たくましく育って欲しいというわが子への思い
時代とともに、社会とともに、子供たちを取り巻く環境もずいぶんと変わってきています。けれども、すくすくと、たくましく育って欲しいというわが子への思いは、今も昔も変わりません。ご両親のそんな願いを込めた、端午の節供。勇壮なお飾りと、心からのお祝い膳に、子どもたちはきっと、大きな愛を感じるに違いありません。
●端午のいわれ
「端午」とは古来、月初めの午の日を指しましたが、奇数月の同じ数字の重なる日を節供としたならわしから、いつの頃からか五月五日に限られるようになったものです。この日が「子どもの日」として祝日に定められたのは、昭和二十三年。厄除けにつながる菖蒲湯の風習を残しながら、武者人形を飾って男の子の成長を祝う習慣は、わが国独特の端午の節供行事として現代にも受け継がれています。
●端午の節供は菖蒲の節供
端午の節供は、もともと中国の習俗を起源としています。古く中国には五月を忌み、初午の日に薬草によって災厄や病魔を払うならわしがありました。その風習が日本に伝わり、宮廷や武家の年中行事として発展したのが起こりといわれています。菖蒲やよもぎなどの薬草を軒に差し、厄除けをする習慣は、その流れをくむもの。桃の節供に対し、菖蒲の節供といわれるゆえんです。
●江戸時代に定着した五月人形
菖蒲が「尚武」に通じることから男子の武運栄達、さらには健やかな成長を願う行事として、端午の節供は江戸時代中期に定着しました。紙の鯉のぼりや家紋を入れた内職・又鎧・兜も登場し、男児の成長と無病息災を願う行事は武家社会を中心に盛んに行われるようになりました。
●身も守る鎧・兜(よろい・かぶと)
鎧・兜は昔、武家社会の男子にとって非常に大切なものでした。また、今日では男子の身を守るという意味をもっており、端午の節供に飾ることで、男の子の誕生を祝い、交通事故や病気にかからないように身を守ってほしいという願いがこめられています。
●鯉のぼり・登龍門
鯉のぼりの由来は、鯉が「龍門」という急流の川をのぼると龍になって天へ登るという、中国の伝説からきています。健やかな成長と立身出世を願うご家族の温かいまごころです。鯉のぼりを立てることは、男児の誕生を天に告げ、その守護を願うための目印ともされています。
●食文化
- 粽(ちまき)
- 三角形の粽には悪霊を防ぐ力があり、子どもの生命力を強くします。笹の葉を巻いて作りますが、笹には葉緑素やビタミン類、カルシウムが多い他、浄血作用や殺菌効果の強い成分も含まれており、今日でも保存食として用いられております。
- 柏餅(かしわもち)
- 小豆あんに含まれているビタミンB1とB2が体力をつけ、同じくサボニンには古い細胞や脂肪を洗い流す作用があり、餅全体によってスタミナをつけると同時に体力の増進作用にも役立ちます。
- Q1 五月人形は誰が買うのでしょうか?
- A1全国的にみて、お嫁さんの実家でお揃えになる習慣が多いようですが、しきたりや慣習にとらわれるよりも、子どもの成長を心から祝福する気持ちを大切にして、御両家で相談されて予算を決め、無理なく出来る範囲でお祝いしたらいかがでしょうか?
- Q2 予算を決める場合、何か目安がありますか?
- A2鎧飾りで15万~30万円。兜飾りで10万円~20万円、武将節りで10万円~15万円がだいたいの目安となります。鯉のぼりは長さによって決まりますが、平均4m6点セット(鯉のぼり用ポール付)で、4万円~10万円がご予算となります。

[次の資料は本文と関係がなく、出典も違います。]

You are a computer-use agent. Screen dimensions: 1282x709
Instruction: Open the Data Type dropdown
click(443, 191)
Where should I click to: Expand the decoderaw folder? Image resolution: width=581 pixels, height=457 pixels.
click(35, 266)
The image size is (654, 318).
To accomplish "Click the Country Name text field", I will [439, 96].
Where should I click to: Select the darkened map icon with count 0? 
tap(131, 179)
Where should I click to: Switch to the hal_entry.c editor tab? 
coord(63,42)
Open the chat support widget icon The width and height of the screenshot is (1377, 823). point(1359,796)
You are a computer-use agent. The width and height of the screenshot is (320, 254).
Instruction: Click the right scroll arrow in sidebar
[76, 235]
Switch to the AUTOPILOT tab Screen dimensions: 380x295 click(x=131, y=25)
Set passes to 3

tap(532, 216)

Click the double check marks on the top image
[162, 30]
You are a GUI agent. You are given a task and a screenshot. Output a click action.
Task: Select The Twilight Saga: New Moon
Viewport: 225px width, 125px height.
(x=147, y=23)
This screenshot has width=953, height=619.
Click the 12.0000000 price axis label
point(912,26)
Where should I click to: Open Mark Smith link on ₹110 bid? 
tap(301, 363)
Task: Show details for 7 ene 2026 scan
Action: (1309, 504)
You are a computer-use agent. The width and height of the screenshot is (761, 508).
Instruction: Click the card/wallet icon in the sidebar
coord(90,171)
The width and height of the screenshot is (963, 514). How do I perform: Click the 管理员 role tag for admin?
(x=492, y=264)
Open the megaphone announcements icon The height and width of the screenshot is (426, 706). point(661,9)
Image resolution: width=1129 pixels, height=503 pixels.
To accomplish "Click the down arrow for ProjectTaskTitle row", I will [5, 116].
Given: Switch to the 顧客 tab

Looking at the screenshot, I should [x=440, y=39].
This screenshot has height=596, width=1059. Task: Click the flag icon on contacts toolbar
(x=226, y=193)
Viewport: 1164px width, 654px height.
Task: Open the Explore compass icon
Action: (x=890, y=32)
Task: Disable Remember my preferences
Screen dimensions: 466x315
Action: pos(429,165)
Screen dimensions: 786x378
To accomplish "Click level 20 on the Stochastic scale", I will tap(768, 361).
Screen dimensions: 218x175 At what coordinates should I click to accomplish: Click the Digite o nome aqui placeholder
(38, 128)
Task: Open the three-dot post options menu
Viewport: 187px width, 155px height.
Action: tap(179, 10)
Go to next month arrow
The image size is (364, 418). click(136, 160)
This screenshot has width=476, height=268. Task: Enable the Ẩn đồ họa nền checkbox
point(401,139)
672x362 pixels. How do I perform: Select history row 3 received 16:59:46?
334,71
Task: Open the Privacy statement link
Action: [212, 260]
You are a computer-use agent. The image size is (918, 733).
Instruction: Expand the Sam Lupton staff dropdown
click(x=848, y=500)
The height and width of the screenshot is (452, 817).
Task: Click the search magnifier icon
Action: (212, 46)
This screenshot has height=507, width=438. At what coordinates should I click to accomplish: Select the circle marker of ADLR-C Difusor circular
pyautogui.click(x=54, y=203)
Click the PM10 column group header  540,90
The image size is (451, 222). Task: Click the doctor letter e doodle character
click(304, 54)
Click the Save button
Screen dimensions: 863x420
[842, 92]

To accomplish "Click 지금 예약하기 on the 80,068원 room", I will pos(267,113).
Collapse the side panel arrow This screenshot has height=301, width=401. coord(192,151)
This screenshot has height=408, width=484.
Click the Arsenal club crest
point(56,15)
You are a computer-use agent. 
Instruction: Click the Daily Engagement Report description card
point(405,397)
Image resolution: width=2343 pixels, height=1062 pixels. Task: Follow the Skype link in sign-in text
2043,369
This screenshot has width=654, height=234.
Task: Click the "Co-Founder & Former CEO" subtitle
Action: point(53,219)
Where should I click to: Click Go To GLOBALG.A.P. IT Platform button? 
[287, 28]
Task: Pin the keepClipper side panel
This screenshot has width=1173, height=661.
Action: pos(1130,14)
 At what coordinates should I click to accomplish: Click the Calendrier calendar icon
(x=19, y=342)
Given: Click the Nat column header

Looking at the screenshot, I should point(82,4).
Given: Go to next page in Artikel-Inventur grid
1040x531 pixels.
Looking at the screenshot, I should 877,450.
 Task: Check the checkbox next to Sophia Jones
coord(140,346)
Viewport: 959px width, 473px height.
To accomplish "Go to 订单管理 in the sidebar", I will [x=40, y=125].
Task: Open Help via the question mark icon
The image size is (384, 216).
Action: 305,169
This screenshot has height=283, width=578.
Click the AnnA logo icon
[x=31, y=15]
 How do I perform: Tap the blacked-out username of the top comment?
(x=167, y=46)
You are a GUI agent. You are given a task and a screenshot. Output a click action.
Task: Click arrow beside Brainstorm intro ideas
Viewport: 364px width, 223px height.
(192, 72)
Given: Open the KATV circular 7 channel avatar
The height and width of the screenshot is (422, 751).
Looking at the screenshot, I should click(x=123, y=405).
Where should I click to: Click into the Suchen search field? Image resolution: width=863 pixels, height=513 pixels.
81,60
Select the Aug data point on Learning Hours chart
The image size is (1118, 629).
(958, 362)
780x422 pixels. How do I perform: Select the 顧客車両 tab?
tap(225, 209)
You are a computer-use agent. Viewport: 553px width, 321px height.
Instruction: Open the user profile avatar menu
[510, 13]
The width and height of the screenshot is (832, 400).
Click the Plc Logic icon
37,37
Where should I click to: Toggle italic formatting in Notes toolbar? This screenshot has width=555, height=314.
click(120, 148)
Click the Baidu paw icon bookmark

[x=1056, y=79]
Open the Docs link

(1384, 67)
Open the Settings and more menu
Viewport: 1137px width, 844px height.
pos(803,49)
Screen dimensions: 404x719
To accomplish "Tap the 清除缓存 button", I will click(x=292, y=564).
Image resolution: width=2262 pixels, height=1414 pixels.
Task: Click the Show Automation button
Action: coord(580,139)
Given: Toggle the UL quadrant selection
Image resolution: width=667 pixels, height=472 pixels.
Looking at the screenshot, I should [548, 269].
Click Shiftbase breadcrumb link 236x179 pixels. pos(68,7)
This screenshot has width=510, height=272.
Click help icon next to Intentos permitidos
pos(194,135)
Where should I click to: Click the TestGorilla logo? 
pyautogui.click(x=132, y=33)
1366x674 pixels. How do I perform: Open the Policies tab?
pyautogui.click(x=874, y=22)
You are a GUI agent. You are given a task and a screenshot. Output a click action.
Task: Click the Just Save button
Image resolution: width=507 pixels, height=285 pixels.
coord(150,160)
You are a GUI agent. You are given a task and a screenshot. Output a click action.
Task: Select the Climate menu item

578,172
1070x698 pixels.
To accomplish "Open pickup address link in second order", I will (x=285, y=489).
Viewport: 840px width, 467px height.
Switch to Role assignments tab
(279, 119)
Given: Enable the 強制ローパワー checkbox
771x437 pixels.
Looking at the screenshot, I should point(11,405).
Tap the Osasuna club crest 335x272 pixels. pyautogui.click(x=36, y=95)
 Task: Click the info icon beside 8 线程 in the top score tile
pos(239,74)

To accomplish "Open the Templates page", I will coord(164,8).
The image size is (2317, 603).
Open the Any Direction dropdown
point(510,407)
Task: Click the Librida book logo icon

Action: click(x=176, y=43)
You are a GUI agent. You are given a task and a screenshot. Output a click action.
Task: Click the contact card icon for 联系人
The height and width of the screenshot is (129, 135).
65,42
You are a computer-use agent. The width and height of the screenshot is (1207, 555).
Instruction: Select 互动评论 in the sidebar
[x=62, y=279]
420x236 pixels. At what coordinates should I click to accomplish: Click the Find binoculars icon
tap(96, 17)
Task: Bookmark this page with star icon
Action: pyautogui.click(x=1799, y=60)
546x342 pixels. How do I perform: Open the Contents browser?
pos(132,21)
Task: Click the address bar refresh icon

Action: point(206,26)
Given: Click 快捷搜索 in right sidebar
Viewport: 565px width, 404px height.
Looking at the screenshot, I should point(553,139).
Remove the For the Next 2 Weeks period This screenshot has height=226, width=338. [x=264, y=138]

- Q3 五月人形はいつ頃買って、いつ頃飾るのでしょうか?
- A3初節供の場合は、三月下旬から四月の初旬にかけて購入するようにしましょう。しかし、お店によっては早期割引セールの特典がついている場合がありますので、早期にご予約をしておきましょう。春分の日頃から四月中旬までにはお飾りください。
- Q4 次男、三男が生まれたらどうすればいいでしょうか?
- A4お父様の五月人形を譲ったり、兄弟で兼用するのは避けたいもの、価格に関係なくそれぞれのお子様に揃えてあげてください。小さな兜飾りや武者飾り、鯉のぼりや、武者人形などをお薦めいたします。
- Q5 お客様を自宅に招いてのお祝いの仕方をおしえてください。
- A5本来は五月五日の当日か、五月四日の晩(宵節供)に両家の祖父母や親戚、友人などをお招きします。お料理は和食・洋食のどちらでもかまいませんが、端午の節供にふさわしい粽(ちまき)や柏餅(かしわもち)などは、ぜひ用意しましょう。又、菖蒲を飾り、子供の無病息災を願うパーティーにしたいものです。